* [TASK REQUIREMENTS]: Lines before the one containing "Select the 1D time range" are not wanted; restate the rest below word for word, through the last line, but drop any pictures.

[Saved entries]
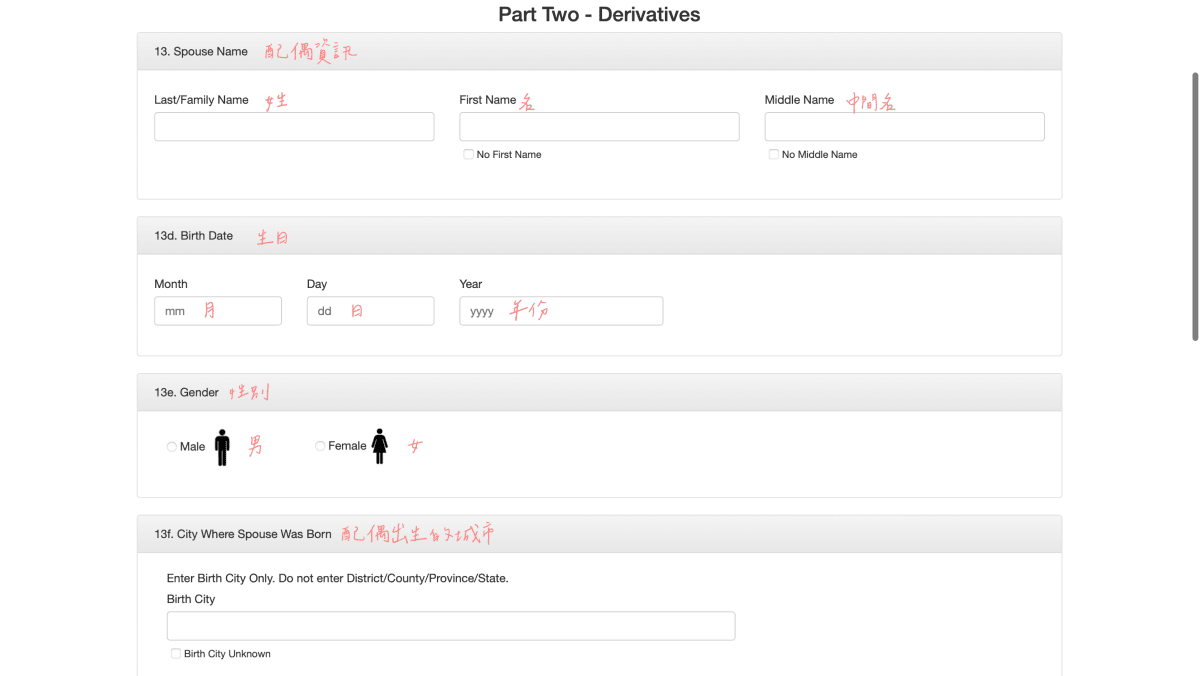Check the No First Name box
Screen dimensions: 1200x676
click(468, 154)
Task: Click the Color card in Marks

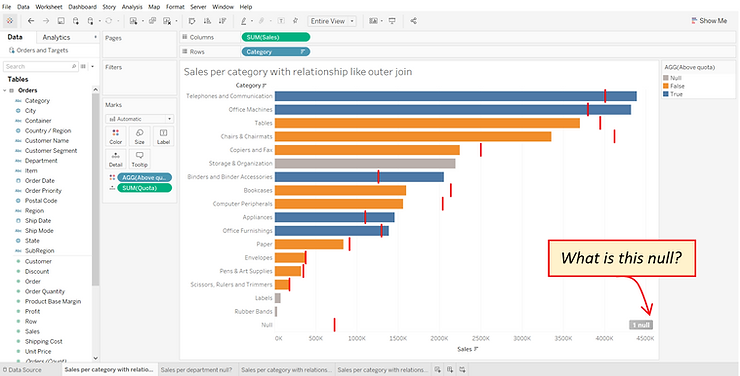Action: pyautogui.click(x=116, y=136)
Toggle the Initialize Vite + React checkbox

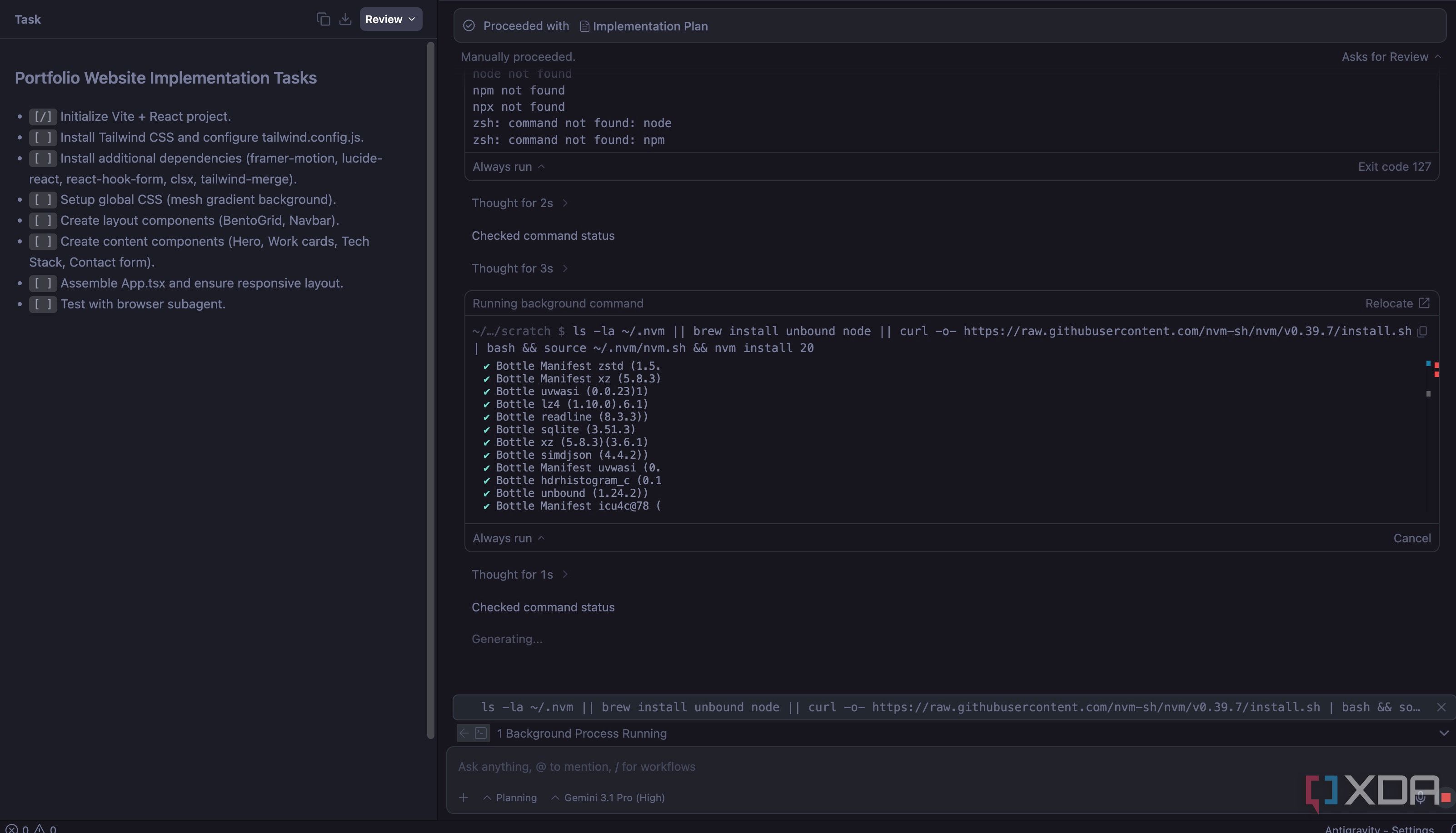[x=43, y=117]
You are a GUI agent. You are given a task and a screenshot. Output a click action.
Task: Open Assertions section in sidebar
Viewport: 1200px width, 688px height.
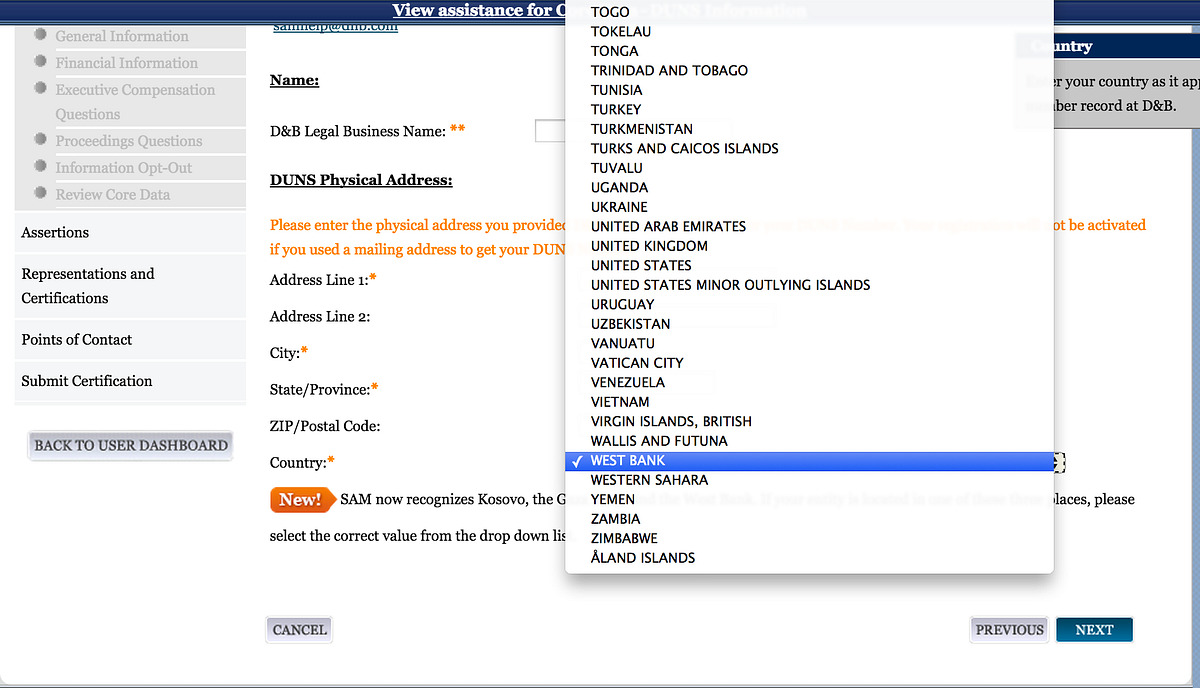(x=55, y=232)
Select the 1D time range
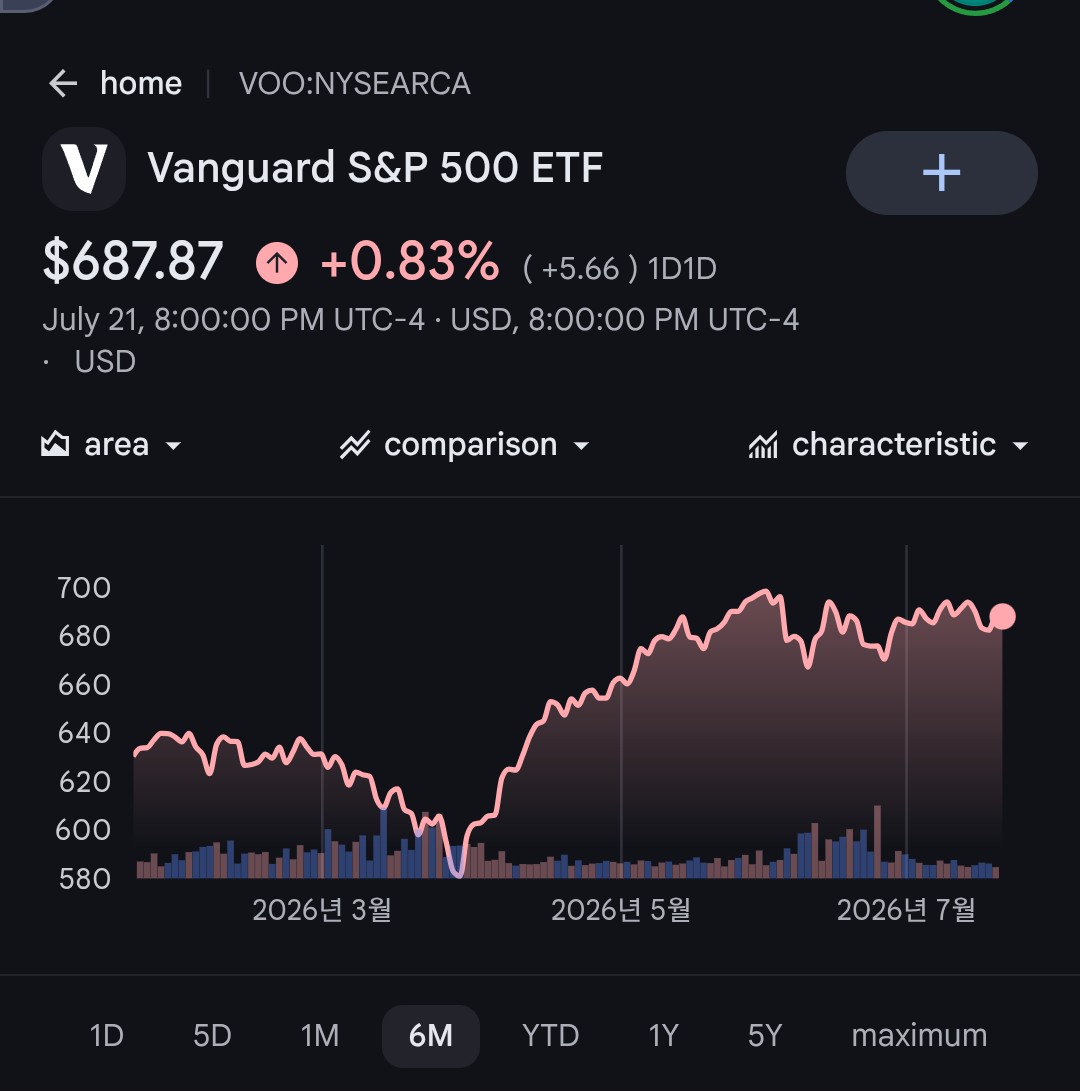Image resolution: width=1080 pixels, height=1091 pixels. (x=106, y=1036)
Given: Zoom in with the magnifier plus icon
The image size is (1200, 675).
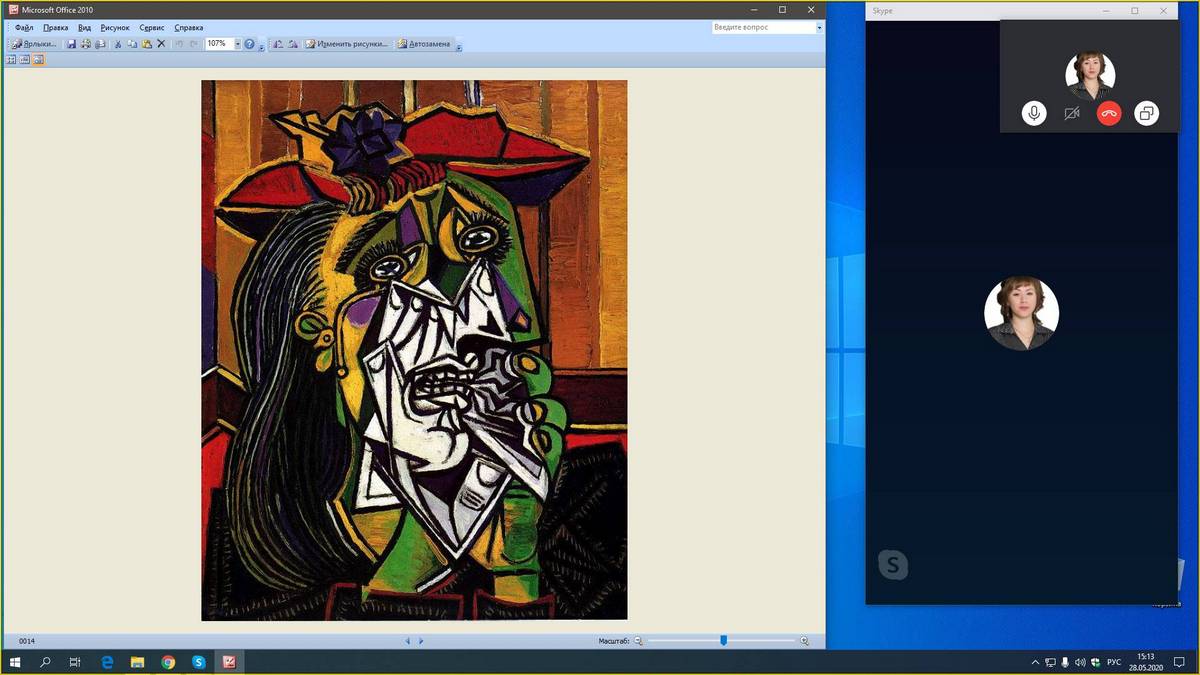Looking at the screenshot, I should 805,641.

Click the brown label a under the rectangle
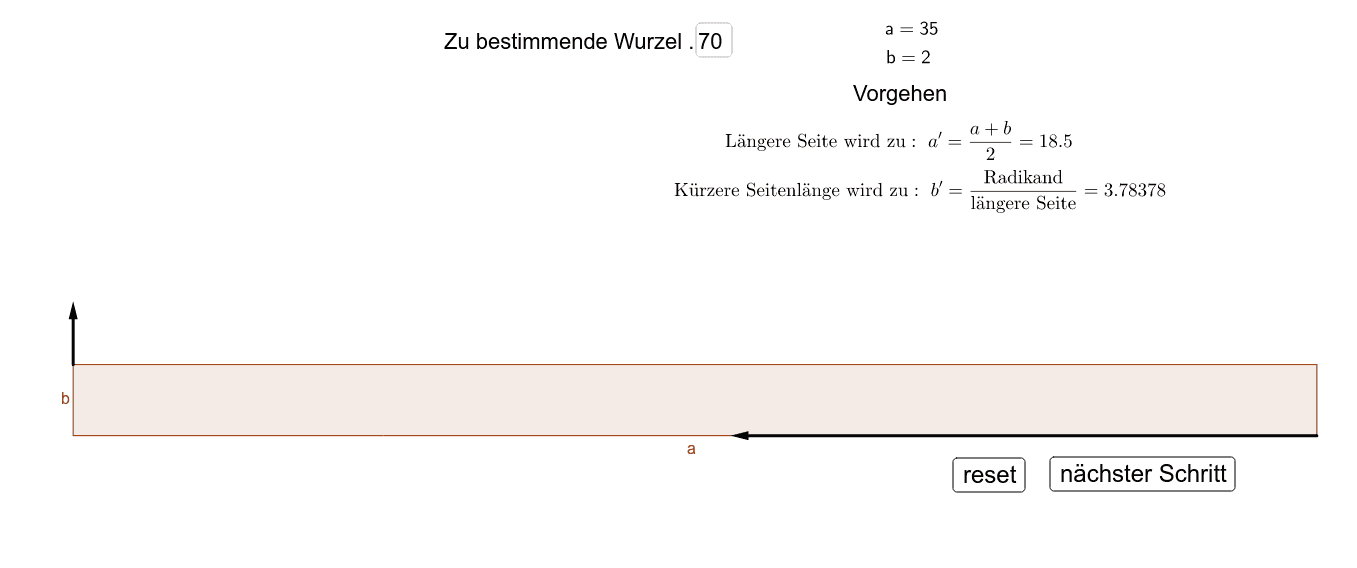691,449
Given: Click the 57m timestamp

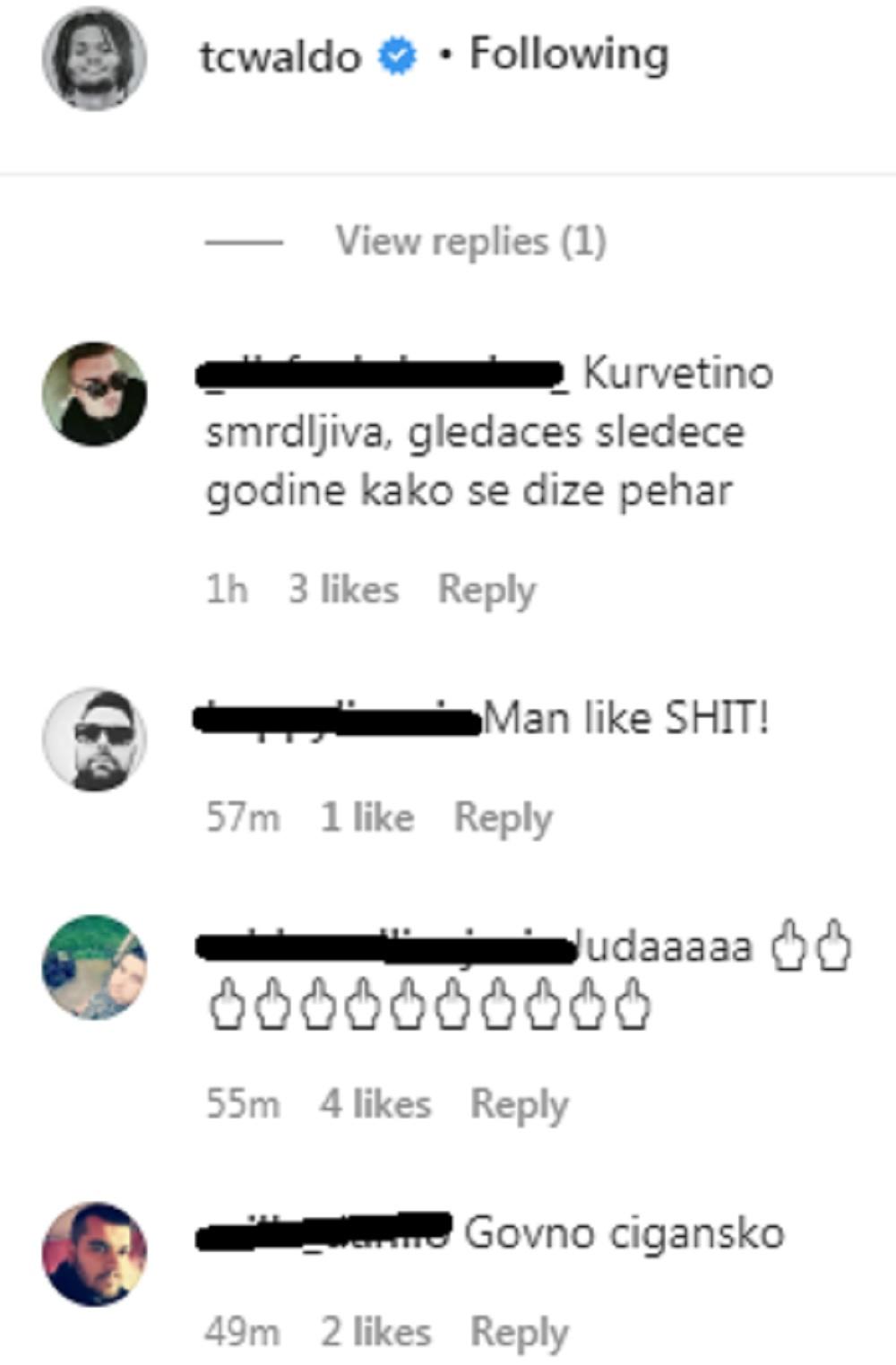Looking at the screenshot, I should click(x=243, y=816).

* [EXERCISE OUTPUT]:
Select the 1D time range
Image resolution: width=1080 pixels, height=1091 pixels. (x=106, y=1036)
Given: Zoom in with the magnifier plus icon
The image size is (1200, 675).
Looking at the screenshot, I should 805,641.

Click the brown label a under the rectangle
691,449
Given: Click the 57m timestamp

Looking at the screenshot, I should click(x=243, y=816).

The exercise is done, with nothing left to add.